In August 2005, Hurricane Katrina struck the city of New Orleans and state of Louisiana with one of the most destructive and devastating natural disasters in the history of the United States. Billions of dollars in property was destroyed and over a thousand people died. More than a million people were displaced from the region.
Undefeated super lightweight Regis Prograis (16-0, 13 KOs) was one the city’s residents who had his life forever changed by the storm. Just a teenager at the time, his family’s home was destroyed. But for Prograis, the temporary heartbreak and struggle opened up new opportunities. After relocating to Houston, he found his way to the Savannah Boxing Gym, one of the country’s premier boxing locations.
“If it hadn’t been for Hurricane Katrina, I don’t think I’d be on the level I’m on,” he told The Ring’s Anson Wainwright in an article posted today.

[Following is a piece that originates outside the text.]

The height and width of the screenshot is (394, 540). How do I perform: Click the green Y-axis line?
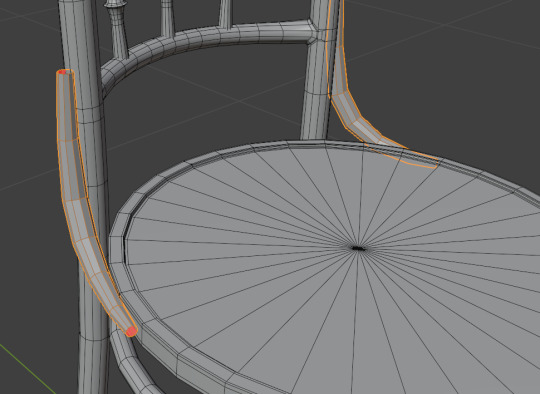point(28,368)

Prograis described an atmosphere at the gym where excellence was cultivated: ““At the time, Juan Diaz was at the top of his game. Rocky Juarez was fighting big fights…there was a lot of other big-name pros. So I was in the gym training right alongside these champions, (Guillermo) Rigondeaux, Erislandy Lara, Kermit Cintron…Moving to Houston, being around all these great fighters, you spar and train with them; you get better. I got better from getting beat up. In New Orleans, I can beat up the whole city in my weight class. Here, people give me challenges; that’s how you get better.”
Fighting on Showtime this Friday night in Oklahoma, Prograis could face the toughest test of his career in Aaron Herrera (29-4-1, 18 KOs). Although just 27, like Prograis, the Mexican native is far more experienced as a professional. He turned pro at 17 and won his first 24 bouts.
Herrera’s most notable opponent to date has been Selcuk Aydin, who knocked him out in eight rounds in July 2013. He’s coming off from a loss to undefeated Pedro Campa last December.